MINNEAPOLIS – The Metropolitan Council’s Southwest Light Rail Transit (SWLRT) project continues to face funding challenges.
Following months of contention, the Counties Transit Improvement Board (CTIB) has reached an agreement to dissolve itself. The CTIB included five metro area counties–Anoka, Dakota, Hennepin, Ramsey and Washington–which worked together to raise transportation funds through a quarter-cent sales tax. Now, following the dissolution, counties are allowed to raise the local sales tax to a half-cent in order to fund transportation projects.
Despite the ability to raise taxes, the dissolution still leaves some counties hurting more than others. While Hennepin County would be able to raise local sales taxes by a half-cent, they are now required to foot the bill for SWLRT. This could mean having to spend an extra $103.5 million on the extension, bringing the county’s total to $289 million.
CTIB Chairman Peter McLaughlin, who is also a Hennepin County commissioner, told the Star Tribune that Hennepin county will likely borrow money to cover the gap in coverage for SWLRT left by the dissolution of the CTIB. Increased tax revenue will also help fund various transportation projects around the county.

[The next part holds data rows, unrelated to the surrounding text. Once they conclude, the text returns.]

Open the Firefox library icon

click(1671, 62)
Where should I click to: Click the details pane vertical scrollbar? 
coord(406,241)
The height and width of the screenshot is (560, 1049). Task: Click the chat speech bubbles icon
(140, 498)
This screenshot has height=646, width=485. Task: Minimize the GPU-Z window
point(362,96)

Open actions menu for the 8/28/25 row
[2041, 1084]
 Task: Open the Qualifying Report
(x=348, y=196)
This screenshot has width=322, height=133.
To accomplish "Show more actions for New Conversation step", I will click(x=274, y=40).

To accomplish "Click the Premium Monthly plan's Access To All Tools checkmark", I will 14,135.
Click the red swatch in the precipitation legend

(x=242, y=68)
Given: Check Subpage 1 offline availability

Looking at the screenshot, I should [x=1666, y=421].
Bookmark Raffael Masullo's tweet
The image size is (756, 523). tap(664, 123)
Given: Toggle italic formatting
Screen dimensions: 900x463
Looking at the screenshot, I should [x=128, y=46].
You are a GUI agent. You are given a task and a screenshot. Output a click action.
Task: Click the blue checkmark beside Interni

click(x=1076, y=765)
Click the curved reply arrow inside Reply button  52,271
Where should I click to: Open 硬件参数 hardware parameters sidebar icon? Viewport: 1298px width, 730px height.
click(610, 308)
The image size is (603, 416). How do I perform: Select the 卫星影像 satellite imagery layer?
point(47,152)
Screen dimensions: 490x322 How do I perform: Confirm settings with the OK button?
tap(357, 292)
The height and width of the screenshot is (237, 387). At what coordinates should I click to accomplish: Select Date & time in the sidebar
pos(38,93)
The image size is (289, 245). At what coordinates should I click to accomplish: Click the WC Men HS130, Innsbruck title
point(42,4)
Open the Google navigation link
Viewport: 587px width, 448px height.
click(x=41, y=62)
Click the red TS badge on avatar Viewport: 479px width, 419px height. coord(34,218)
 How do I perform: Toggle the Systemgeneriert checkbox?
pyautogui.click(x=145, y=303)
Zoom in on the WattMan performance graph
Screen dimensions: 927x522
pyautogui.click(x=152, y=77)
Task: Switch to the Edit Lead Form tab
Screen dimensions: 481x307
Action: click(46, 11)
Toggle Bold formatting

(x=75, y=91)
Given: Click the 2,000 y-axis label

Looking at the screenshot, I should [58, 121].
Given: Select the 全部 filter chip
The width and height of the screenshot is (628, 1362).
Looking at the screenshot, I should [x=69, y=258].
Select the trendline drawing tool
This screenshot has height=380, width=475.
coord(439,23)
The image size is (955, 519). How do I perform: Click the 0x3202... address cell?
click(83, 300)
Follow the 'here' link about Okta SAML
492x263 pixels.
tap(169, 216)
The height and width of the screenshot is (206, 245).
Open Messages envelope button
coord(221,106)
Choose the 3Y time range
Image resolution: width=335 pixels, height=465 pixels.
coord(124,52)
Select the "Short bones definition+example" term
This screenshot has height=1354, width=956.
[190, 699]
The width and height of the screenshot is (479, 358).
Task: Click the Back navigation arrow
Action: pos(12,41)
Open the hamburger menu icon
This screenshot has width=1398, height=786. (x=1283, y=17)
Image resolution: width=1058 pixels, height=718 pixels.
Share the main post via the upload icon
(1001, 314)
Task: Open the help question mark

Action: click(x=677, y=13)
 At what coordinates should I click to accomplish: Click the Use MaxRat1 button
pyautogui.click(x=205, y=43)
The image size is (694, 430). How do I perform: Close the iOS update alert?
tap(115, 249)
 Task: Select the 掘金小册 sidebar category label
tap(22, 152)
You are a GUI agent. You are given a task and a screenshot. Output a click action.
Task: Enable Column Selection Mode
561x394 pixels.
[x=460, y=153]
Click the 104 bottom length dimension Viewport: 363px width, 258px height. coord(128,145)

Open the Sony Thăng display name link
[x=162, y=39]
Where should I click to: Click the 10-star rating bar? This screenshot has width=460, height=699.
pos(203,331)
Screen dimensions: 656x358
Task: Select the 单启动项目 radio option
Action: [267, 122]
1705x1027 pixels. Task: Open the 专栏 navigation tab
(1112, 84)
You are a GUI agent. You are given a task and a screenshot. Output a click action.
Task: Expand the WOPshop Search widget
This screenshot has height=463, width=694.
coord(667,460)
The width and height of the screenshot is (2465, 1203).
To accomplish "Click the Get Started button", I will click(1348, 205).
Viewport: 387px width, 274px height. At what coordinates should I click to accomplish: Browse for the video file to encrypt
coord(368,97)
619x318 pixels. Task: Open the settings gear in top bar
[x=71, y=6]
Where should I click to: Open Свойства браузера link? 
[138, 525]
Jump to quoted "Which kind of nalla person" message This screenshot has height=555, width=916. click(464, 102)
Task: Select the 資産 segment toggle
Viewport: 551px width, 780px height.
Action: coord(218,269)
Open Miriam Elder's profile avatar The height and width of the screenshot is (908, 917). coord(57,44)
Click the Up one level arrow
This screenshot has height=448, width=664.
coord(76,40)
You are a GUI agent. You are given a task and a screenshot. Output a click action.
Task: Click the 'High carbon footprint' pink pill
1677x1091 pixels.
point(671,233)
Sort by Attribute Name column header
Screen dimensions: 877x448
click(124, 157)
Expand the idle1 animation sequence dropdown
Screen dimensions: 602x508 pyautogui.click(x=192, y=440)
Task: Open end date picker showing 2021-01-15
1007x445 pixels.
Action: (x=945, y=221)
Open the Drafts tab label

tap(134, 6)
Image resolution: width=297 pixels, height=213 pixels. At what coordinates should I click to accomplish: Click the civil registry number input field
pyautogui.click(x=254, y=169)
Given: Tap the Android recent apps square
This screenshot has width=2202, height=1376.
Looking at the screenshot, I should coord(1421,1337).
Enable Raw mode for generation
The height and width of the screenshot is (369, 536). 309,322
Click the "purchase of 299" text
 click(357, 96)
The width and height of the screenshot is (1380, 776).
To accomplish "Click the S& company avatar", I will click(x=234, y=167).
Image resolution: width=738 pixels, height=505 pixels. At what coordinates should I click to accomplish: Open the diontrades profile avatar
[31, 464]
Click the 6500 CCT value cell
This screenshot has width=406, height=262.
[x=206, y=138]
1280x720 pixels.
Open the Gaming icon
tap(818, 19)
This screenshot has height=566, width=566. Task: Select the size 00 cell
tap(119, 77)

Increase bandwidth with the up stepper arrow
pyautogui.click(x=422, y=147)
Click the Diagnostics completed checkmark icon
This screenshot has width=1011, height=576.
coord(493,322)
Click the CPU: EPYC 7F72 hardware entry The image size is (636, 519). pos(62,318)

As the battle for local funding continues, the Met Council also still has to secure over $900 million in funds from the Federal Transit Administration (FTA). As Alpha news previously reported, the latest budget compromise to fund the federal government through September includes funding for SWLRT. The budget currently grants $10 million for the extension, and positions the project to potentially receive full funding over the course of construction.
Despite uncertainty in funding, plans for construction of the 14.5 mile line extension between downtown Minneapolis and Eden Prairie are still moving forward. The deadline for construction bids has been pushed out for a third time. Contractors now must have their bids in by June 9. Construction is expected to start in late summer.